== Material shown ==
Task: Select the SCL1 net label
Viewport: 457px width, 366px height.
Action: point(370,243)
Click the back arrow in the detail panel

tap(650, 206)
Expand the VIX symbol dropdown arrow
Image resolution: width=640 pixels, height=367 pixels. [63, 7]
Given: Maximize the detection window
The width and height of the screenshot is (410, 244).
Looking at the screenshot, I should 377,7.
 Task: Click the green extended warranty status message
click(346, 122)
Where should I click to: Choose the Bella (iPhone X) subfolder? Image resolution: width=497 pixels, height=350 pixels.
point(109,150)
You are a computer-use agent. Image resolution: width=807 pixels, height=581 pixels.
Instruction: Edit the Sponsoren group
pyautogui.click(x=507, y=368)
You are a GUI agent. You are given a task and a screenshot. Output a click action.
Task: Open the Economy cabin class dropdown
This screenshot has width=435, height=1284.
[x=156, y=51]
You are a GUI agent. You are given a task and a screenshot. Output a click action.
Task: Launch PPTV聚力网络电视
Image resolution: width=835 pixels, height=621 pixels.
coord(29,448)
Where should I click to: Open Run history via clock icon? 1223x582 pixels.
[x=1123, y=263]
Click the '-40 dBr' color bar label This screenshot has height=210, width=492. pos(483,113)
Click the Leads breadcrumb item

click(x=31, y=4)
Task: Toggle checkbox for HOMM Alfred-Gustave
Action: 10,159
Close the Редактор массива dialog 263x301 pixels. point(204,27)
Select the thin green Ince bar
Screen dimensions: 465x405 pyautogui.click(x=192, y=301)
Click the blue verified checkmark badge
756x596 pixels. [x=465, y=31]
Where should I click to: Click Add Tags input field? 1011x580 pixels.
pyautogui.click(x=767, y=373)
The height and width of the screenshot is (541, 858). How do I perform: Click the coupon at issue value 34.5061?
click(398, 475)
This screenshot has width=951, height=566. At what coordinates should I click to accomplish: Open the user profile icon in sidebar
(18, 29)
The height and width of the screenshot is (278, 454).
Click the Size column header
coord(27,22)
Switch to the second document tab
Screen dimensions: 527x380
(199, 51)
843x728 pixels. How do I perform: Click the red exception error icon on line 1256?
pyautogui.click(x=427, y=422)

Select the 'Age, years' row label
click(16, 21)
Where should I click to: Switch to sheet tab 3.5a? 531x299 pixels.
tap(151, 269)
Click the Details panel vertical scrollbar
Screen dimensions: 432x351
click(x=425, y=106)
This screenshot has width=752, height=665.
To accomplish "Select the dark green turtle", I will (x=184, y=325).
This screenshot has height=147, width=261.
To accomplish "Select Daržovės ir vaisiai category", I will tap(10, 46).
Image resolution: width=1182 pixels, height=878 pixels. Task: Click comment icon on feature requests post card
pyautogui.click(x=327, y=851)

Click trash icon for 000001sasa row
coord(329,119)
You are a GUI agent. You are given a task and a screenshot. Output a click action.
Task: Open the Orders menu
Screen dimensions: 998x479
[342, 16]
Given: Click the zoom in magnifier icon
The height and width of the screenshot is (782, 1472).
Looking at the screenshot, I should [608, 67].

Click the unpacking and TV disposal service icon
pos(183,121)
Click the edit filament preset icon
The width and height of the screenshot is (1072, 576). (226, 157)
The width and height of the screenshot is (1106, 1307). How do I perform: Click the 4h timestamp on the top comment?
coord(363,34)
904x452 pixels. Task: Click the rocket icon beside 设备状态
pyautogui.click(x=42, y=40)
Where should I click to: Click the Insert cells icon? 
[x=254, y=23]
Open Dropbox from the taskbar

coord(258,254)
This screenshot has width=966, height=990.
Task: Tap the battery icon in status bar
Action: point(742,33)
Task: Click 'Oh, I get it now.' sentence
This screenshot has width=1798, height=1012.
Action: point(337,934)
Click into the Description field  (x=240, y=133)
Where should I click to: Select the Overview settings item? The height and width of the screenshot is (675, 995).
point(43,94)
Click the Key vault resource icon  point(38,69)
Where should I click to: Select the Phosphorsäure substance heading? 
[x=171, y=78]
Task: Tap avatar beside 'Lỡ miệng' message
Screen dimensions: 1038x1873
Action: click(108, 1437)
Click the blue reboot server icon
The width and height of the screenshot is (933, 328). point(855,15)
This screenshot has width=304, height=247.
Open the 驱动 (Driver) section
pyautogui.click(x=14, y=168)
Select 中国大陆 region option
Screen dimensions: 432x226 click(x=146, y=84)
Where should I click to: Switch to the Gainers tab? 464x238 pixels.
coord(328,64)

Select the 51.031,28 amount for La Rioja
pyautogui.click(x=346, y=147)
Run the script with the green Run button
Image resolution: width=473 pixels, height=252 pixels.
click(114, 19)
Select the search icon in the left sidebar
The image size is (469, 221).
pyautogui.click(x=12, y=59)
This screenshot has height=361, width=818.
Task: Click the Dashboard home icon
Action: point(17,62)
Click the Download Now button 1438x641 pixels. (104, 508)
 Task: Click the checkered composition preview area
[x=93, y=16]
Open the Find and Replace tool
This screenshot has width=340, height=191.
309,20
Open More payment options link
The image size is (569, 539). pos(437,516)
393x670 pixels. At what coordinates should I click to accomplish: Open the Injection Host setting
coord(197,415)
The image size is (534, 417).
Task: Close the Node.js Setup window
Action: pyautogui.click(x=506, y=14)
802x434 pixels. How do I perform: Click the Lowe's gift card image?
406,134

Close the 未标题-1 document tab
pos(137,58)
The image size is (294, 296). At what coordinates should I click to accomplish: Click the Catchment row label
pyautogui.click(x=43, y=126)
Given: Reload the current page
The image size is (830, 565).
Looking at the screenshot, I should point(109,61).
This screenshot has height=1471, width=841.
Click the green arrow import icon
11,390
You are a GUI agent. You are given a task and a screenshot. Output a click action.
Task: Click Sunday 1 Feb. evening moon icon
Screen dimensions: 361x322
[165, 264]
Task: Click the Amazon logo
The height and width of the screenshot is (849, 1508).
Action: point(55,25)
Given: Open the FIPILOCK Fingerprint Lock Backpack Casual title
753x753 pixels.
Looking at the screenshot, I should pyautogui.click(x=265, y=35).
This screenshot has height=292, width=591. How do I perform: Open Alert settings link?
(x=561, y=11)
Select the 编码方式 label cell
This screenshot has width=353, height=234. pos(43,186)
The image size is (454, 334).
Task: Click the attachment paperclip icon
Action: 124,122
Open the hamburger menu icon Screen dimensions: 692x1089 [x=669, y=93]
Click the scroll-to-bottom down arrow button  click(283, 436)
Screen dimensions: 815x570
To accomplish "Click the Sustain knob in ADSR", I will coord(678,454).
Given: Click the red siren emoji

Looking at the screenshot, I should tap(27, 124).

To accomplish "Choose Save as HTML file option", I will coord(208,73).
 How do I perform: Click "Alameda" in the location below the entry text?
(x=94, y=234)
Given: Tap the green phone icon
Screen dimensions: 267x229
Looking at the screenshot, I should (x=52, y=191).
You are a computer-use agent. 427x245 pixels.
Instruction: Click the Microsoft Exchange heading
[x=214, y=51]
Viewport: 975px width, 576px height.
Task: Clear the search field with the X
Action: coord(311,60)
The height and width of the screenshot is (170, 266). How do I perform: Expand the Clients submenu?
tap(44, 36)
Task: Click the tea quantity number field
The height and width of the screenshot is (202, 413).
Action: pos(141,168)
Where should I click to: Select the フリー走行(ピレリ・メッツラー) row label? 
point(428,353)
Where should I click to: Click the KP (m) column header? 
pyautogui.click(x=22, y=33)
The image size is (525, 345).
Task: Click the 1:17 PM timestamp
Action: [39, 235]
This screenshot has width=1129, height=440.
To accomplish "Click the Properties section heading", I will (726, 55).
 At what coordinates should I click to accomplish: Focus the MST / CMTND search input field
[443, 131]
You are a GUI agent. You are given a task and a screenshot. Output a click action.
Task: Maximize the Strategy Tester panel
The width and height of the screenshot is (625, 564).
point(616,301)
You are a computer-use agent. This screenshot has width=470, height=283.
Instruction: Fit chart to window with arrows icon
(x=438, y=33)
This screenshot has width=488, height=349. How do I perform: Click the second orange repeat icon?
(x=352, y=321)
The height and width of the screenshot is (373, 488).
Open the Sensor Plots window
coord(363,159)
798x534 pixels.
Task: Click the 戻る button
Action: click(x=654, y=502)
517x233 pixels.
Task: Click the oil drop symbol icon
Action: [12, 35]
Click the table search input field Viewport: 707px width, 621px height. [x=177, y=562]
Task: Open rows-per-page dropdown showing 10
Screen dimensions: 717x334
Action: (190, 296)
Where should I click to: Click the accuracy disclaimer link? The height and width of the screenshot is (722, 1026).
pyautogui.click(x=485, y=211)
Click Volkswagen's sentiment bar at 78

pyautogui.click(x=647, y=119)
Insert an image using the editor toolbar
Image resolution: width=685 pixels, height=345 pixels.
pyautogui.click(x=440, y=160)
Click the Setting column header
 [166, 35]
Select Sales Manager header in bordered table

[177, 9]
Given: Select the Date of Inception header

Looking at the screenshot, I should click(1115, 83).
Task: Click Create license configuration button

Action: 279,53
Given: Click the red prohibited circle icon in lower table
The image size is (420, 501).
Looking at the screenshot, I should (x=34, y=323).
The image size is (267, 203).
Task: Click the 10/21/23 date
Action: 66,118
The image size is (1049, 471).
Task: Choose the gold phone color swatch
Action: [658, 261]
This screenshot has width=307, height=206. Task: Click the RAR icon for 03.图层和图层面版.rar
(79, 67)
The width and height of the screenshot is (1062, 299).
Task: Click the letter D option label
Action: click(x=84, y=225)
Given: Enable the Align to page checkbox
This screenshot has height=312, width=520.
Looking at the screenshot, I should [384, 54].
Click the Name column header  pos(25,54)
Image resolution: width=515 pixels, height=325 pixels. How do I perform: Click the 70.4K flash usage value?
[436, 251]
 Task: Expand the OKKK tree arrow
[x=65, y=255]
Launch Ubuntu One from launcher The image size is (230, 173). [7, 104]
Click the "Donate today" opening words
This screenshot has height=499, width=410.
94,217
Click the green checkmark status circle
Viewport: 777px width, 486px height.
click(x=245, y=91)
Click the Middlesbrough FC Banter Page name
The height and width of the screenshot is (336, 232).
===
Count the lines above in which the string "computer" occurs. Give that number and nothing else.

3